*TASK*
In the entries that follow, find the line containing "Viewport: 1140px width, 647px"; from there, copy every line exactly through the line containing "Open the FX1".

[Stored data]

[Start of section]

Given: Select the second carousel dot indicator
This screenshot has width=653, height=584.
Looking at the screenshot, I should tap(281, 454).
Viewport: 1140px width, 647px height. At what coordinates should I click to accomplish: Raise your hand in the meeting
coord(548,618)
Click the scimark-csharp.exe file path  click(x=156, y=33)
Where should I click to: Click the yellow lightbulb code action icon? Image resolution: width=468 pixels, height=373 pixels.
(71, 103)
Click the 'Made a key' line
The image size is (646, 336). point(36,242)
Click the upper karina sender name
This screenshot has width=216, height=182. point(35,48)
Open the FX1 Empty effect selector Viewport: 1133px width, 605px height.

[End of section]
[Start of section]

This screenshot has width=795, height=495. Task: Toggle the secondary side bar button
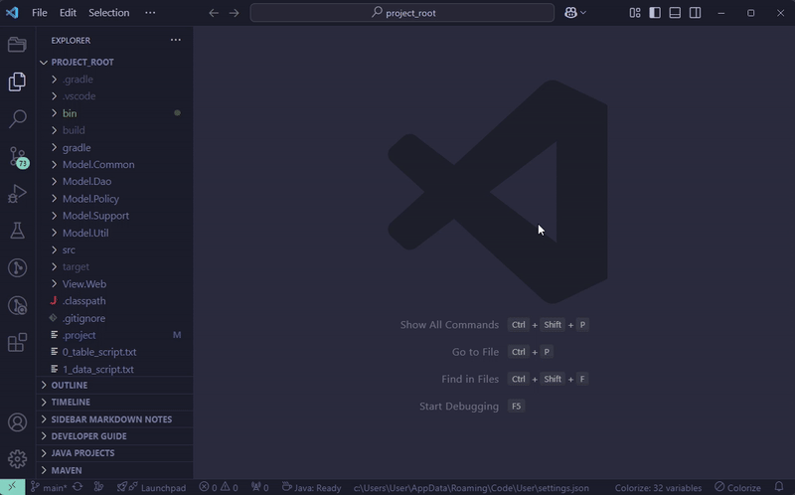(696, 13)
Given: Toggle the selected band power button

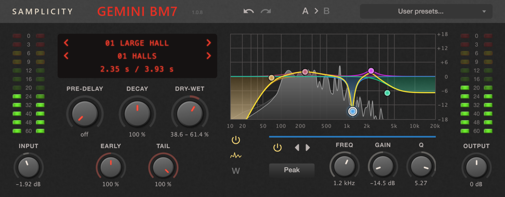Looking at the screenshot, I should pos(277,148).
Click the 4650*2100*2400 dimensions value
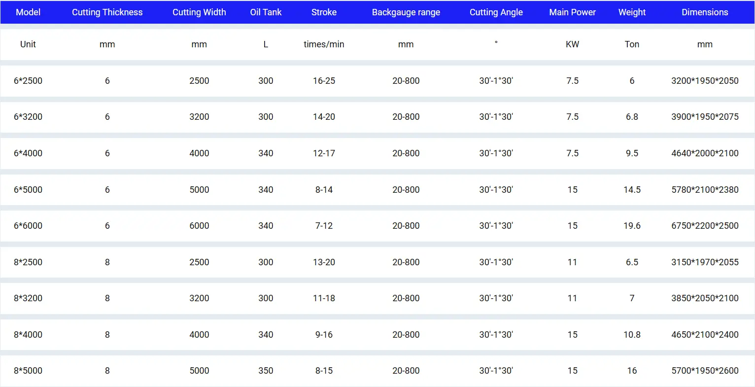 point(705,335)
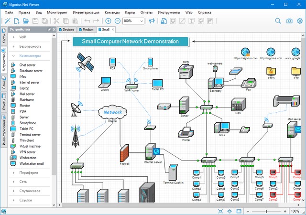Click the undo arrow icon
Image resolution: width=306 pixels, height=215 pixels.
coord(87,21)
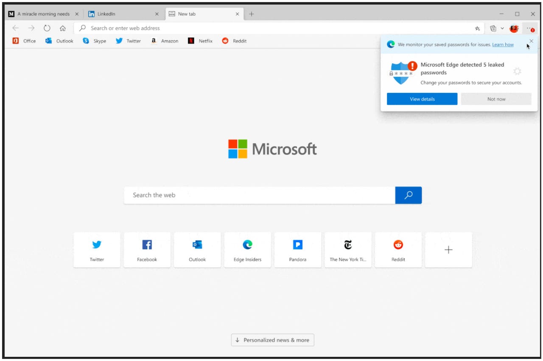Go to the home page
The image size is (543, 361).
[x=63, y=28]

[End of section]

*SOLUTION TO THIS PROBLEM*
Viewport: 1140px width, 647px height. At what coordinates should I click to accomplish: Raise your hand in the meeting
coord(548,618)
Click the scimark-csharp.exe file path  click(x=156, y=33)
Where should I click to: Click the yellow lightbulb code action icon? Image resolution: width=468 pixels, height=373 pixels.
(71, 103)
Click the 'Made a key' line
The image size is (646, 336). point(36,242)
Click the upper karina sender name
This screenshot has width=216, height=182. point(35,48)
Open the FX1 Empty effect selector Viewport: 1133px width, 605px height.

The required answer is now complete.